The thyroid isthmus is frequently reapproximated over a high tracheal anastomosis. If for any reason a further seal is desired over an upper tracheal anastomosis, the strap muscles may be sutured above and below the anastomosis to trachea and in the midline to provide additional buttressing. A second layer is not routinely necessary, except intrapleurally. The use of a muscle pedicle to protect the brachiocephalic artery from the anastomosis has already been noted. The divided upper sternum is sutured with heavy sternal wires, using two or three sutures. Suction drains, which are placed through small stab wounds lateral to each end of the collar incision, lie in the substernal and pretracheal spaces. Strap muscles are sutured in the midline. The platysma is closed and the skin sutured with subcuticular stitches.

After the incision has been closed, the drapes over the neck and head are removed. Often, it is noted at this point that the patient's head and neck are not actually in as marked a flexion as was thought. A heavy "guardian" suture (no. 2) is placed to prevent excessive extension of the neck in the immediate postoperative period. This suture passes transversely through a generous bite of skin in the submental crease and then through the presternal skin (Figure 24-17). Where there is a midline vertical incision, I use two sutures from the chin to either side of the presternal incision. These sutures should be fixed in skin that has not been dissected up from the chest wall. Obviously, it is important to warn the patient and the patient's family about these sutures in advance! The guardian sutures remain for 6 or 7 days following operation. It must be emphasized that the purpose of the guardian suture is to prevent inadvertent hyperextension postoperatively, as during sleep. Extreme approximation of the chin to chest is to be avoided. Permanent quadriplegia has been reported after extreme positioning intra- and postoperatively, possibly analogous to similar disasters related to prolonged extreme cervical flexion during certain neurosurgical procedures.5 Extreme extension of the neck intraoperatively is also to be avoided. The origin of this disastrous complication is not clear but it may be due to vascular deprivation of the spinal cord. I have not personally encountered this disaster.

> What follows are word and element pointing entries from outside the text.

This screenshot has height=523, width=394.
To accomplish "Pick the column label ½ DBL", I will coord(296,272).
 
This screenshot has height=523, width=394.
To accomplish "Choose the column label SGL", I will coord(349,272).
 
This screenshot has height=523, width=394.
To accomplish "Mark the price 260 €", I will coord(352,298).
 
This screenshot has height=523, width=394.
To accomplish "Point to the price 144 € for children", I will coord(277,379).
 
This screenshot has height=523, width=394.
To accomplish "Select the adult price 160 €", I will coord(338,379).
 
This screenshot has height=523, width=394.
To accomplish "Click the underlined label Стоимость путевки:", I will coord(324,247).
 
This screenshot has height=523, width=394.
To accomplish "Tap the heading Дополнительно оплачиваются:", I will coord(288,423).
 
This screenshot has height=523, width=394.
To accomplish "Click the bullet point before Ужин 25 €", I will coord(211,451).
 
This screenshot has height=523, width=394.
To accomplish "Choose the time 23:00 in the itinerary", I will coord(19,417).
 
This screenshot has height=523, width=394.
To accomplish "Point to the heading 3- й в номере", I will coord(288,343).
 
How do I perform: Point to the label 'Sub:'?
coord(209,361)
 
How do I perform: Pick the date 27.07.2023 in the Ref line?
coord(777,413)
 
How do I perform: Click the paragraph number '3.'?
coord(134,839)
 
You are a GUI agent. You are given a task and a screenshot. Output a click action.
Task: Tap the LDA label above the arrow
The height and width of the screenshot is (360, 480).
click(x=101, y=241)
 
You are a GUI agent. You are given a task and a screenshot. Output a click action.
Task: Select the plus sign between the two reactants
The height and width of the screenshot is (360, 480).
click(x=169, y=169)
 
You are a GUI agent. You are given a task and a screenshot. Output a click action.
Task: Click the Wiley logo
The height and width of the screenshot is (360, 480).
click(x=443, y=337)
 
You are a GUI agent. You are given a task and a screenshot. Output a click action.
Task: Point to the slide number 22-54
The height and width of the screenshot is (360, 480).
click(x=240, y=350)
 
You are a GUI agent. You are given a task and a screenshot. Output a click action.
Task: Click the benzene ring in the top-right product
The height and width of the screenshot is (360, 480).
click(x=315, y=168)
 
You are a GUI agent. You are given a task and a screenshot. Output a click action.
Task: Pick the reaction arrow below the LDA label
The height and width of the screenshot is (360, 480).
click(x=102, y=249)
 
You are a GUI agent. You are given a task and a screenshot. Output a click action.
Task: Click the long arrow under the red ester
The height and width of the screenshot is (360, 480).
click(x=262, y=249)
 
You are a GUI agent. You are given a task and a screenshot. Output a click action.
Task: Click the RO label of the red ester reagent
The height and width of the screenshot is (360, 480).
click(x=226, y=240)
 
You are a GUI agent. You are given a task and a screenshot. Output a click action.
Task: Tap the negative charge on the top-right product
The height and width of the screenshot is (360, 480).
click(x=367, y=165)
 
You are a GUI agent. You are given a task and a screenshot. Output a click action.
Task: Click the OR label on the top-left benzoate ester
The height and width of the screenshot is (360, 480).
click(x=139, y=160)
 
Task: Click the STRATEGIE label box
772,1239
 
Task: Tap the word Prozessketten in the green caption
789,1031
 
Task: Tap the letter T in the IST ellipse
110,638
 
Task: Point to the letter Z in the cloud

Since the patient has been carried on spontaneous or assisted ventilation without paralyzing agents, extubation can usually be carried out as the patient awakens. The airway should be satisfactory. Rarely, laryngeal edema may cause transient difficulty, particularly in procedures that involve the larynx itself. In these cases, a small endotracheal tube may be left in position for a few days, preferably without a cuff or with a deflated cuff. Tracheostomy is to be avoided initially, particularly in cases of lengthy resection. A tracheostomy could lie close to the anastomosis and produce a real risk of injury that could cause restenosis. Tracheostomy is never performed through a fresh anastomosis. If anastomosis of the trachea has been done properly, internal stenting, as with a T tube or endotracheal tube, is not required. Further management of a patient with persistent postoperative airway obstruction is discussed in Chapter 20, "Postoperative Management," Chapter 21, "Complications of Tracheal Reconstruction," and Chapter 25,"Laryn-gotracheal Reconstruction."

figure 24-17 The "guardian" chin stitch from the submental crease to presternal skin. The stitch is to prevent hyperextension postoperatively and not to effect extreme hyperflexion.